American Heart Journal | 2003
Ali Ahmed; Richard M. Allman; Catarina I. Kiefe; Sharina D. Person; Terrence M. Shaneyfelt; Richard V. Sims; George Howard; James F. DeLong
BACKGROUND The appropriate roles for generalists and cardiologists in the care of patients with heart failure (HF) are unknown. The objective of this retrospective cohort study was to determine whether consultation between generalists and cardiologists was associated with better quality and outcomes of HF care. METHODS We studied left ventricular function evaluation (LVFE) and angiotensin-converting enzyme inhibitor (ACEI) use and 90-day readmission and 90-day mortality rates in patients with HF who were hospitalized. Patient care was categorized into cardiologist (solo), generalist (solo), or consultative cares. The processes and outcomes of care were compared by care category using logistic regression analyses fit with generalized linear mixed models to adjust for hospital-related clustering. RESULTS Of the 1075 patients studied, 13% received cardiologist care, 55% received generalist care, and 32% received consultative care. More patients who received consultative care (75%) received LVFE than patients who received generalist care (36%) and cardiologist care (53%; P <.001). Fewer patients who received solo care (54% each) received ACEI compared with 71% of patients who received consultative care (P <.001). After multivariable adjustment, consultative care was associated with higher odds of LVFE than generalist care (adjusted odds ratio [OR], 6.06; 95% CI, 3.97-9.26) or cardiologist care (adjusted OR, 2.96; 95% CI, 1.70-5.13) care.

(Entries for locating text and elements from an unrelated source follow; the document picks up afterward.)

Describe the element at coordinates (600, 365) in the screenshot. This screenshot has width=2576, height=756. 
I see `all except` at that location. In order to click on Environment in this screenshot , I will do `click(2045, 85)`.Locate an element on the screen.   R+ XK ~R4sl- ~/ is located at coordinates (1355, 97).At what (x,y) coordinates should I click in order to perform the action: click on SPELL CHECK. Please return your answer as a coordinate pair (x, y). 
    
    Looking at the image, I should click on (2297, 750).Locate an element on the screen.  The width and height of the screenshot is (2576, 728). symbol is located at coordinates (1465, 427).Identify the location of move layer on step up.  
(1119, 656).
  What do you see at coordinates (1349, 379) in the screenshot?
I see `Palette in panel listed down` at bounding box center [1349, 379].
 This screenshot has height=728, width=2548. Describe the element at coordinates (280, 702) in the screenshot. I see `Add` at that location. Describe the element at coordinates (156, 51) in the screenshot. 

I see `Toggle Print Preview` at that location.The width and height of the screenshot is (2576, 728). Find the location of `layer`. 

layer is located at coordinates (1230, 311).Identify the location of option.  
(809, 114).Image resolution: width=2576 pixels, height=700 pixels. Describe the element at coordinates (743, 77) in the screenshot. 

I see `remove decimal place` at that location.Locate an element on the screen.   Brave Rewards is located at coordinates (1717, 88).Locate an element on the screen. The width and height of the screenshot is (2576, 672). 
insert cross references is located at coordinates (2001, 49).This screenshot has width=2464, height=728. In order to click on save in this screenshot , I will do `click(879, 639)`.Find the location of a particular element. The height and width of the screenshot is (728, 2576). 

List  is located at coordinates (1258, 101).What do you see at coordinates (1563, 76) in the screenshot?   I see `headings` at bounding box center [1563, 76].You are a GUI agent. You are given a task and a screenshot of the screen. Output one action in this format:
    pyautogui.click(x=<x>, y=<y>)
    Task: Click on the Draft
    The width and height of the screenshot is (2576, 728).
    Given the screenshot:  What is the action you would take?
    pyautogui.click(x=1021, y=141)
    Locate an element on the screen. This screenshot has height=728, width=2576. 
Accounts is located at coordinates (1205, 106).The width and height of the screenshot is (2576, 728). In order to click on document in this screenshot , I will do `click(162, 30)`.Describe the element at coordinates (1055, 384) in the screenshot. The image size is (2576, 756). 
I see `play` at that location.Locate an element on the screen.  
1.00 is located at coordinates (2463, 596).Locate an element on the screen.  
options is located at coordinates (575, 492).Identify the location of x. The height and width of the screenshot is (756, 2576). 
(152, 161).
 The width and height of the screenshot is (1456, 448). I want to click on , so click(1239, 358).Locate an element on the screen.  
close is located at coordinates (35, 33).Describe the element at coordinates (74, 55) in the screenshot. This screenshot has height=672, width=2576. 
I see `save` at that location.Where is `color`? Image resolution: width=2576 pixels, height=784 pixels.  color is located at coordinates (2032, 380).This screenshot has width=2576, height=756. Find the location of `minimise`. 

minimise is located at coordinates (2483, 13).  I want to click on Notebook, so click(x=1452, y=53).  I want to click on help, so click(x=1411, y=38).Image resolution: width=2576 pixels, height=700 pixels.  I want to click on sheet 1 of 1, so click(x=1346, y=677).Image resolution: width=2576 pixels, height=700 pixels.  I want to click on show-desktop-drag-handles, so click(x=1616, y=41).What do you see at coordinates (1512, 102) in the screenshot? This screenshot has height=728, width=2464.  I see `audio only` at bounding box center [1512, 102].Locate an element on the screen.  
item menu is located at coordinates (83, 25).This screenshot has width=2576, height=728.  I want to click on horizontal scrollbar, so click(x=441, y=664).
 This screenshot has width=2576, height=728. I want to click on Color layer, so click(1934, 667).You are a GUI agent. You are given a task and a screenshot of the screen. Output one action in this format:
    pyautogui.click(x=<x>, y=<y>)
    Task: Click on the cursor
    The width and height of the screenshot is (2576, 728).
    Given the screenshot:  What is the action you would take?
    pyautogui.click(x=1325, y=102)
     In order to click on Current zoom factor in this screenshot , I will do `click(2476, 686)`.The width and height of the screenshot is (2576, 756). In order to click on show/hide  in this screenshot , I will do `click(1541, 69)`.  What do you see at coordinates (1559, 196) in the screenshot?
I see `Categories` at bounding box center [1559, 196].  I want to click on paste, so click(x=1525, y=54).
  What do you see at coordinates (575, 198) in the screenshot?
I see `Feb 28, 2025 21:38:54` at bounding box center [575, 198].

Consultation was also associated with higher odds of ACEI use compared with generalist (adjusted OR, 2.42; 95% CI, 1.42-4.12) or cardiologist (adjusted OR, 2.32; 95% CI, 1.14-4.72) care. Compared with patients who received generalist care, patients who received consultative care had lower odds of 90-day readmission (adjusted OR, 0.54; 95% CI, 0.34-0.86). CONCLUSION Collaboration between generalists and cardiologists, rather than solo care by either, was associated with better HF processes and outcomes of care.